金黄色葡萄球菌肠毒素C2突变体构建及其生物活性研究

作     者：曹琰 

作者单位：辽宁大学 

学位级别：硕士

导师姓名：胡风庆

授予年度：2007年

学科分类：1007[医学-药学(可授医学、理学学位)] 100705[医学-微生物与生化药学] 1001[医学-基础医学(可授医学、理学学位)] 100103[医学-病原生物学] 10[医学] 

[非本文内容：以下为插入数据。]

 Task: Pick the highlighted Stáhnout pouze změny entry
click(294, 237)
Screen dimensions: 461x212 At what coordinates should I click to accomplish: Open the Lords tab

主      题：超抗原 金黄色葡萄球菌肠毒素C2 点突变 PBMC增殖 体外抑瘤 

摘      要：金黄色葡萄球菌肠毒素(Staphylococcal enterotoxins, SEs)是一类具有高度生物学活性的蛋白质、能活化T细胞的超抗原。与普通抗原不同,超抗原无须经抗原提呈细胞(Antigen presenting cell, APC)加工处理,可以完整的蛋白分子形式直接与抗原提呈细胞膜上的MHC-II(Major histocompatibility complex class II molecules, MHC-II)类分子及T细胞受体Vβ区(Variable pacts of the T cells receptor, TCR V?)特异性结合,刺激T细胞增殖,产生大量有生物学活性的细胞因子和药性效应,引发超级抗原依赖的细胞介导的细胞毒性作用(Superantigen dependent cell-mediated cytotoxicity, SDCC)和其它免疫效应。利用SEs的这一特点,沈阳协和集团开发出以金黄色葡萄球菌肠毒素C2(SEC2)为主要成分的新型抗肿瘤生物制剂——“高聚生,临床用于治疗肺癌、食道癌、卵巢癌、晚期肝癌、大肠癌、血癌、膀胱癌等恶性肿瘤,效果显著。但作为潜在的肠胃毒素,SEC2可引起食物中毒,引发腹绞痛和严重腹泻,这严重影响和限制了其在临床的广泛应用。 肠毒素结构与其致病性及致病能力关系密切,肠毒素所引发的催吐效应和T细胞诱导效应无关,而与胱氨酸环(Cys93, Cys110)及His118有关。为此,本研究利用基因定点突变技术,选择性替换SEC2中110位Cys和118位His,获得了相应的突变基因,并在大肠杆菌中实现高效表达。体外PBMC(Peripheral blood mononuclear cell, PBMC)增殖和抑瘤实验被用于分析突变体蛋白的超抗原活性和抑瘤活性。本研究结果如下: 1)利用PCR定点突变技术,SEC2中110位Cys成功的被Ala和Ser替换,118位的His被Tyr替换。带有突变基因的表达质粒在E. coli BL21 (DE3)中经IPTG诱导,实现高效表达。SDS-PAGE电泳结果表明,经Ni-NTA亲和层析柱和Sephadex G-75纯化获得的突变体蛋白呈单一条带;2) PBMC增殖研究表明,所有突变体蛋白均能有效刺激PBMC增殖,与SEC2无明显差异,在200 ng/ml时,增殖能力最强。 3)体外抑瘤实验表明,所有突变体都在不同程度上抑制了大肠癌细胞CX-1的生长,其中SEC2(C93S, C110S)抑瘤效果最为明显,在2 ng/ml和500 ng/ml之间,抑瘤效果均略高于SEC2。 综上所述,本研究成功的利用基因定点突变技术,替换了SEC2中与催吐有关的氨基酸,获得了超抗原活性和抑瘤活性基本保持不变的SEC2突变体,从而为开发无毒、无副作用的新型抗肿瘤生物制剂奠定了工作基础。